Although Epic’s approach to leveraging network effects to lock in customers by building proprietary models with little compatibility and complementarity is not exactly admirable in my opinion, it has worked. They are essentially the leading EHR vendor and only continue to grow their user base. This has helped them branch out into other platform-centered products such as their own app store and comprehensive systems with decision-making support, order entry, and results management and tracking. Additionally, Epic offers their own PHR (personal health record) which allows patients to access their own medical record and check the status of their lab results, etc. Most crucially, Apple has recently named Epic as their EHR partner for the storage and transmission of its HealthKit remote patient monitoring program.
Epic’s downfall will likely arise if the government decides to promote stronger EHR standardization laws and implements specific protocols for data sharing and extension naming of EHR systems in America. Given the criticism Epic has received lately, this might happen fairly soon. Additionally, depending on how far America moves towards national health insurance, the government itself might adopt a health information exchange and mandate the use of its own EHR. Anything is possible. In the meantime, Epic should make sure it leverages its control on the EHR market and its wide network effects for some good – such as national biosurveillance to catch outbreaks before they spread, better population health management systems, and improved process benchmarking.
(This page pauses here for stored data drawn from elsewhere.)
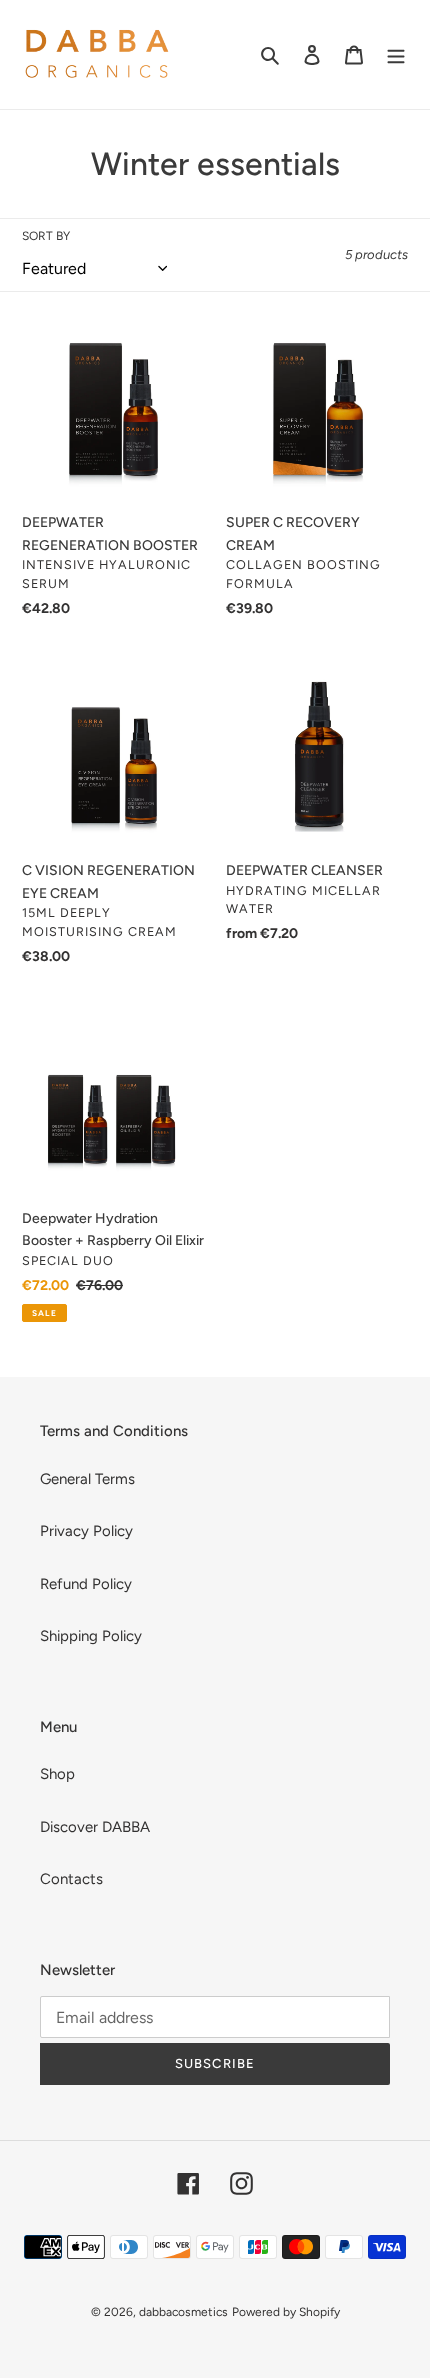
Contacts (71, 1879)
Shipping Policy (91, 1636)
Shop (57, 1774)
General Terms (87, 1479)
Thank you for the post. Your point about perverse network effects are particularly interesting – as they shut off small hospitals from Epic, they open the path for other competitors to sweep in, such as Meditech. Meditech’s focuses on smaller practices that have tight budgets and only need a comprehensive, “good enough” service. With a low cost, low price strategy, Meditech can afford to monetize this market that Epic has so far not focused on. Should Meditech or other similar competitors get government funding to provide their service, or should EHR systems standardize more as you suggest, the competitive dynamics can push to have Epic compete directly with these companies as well.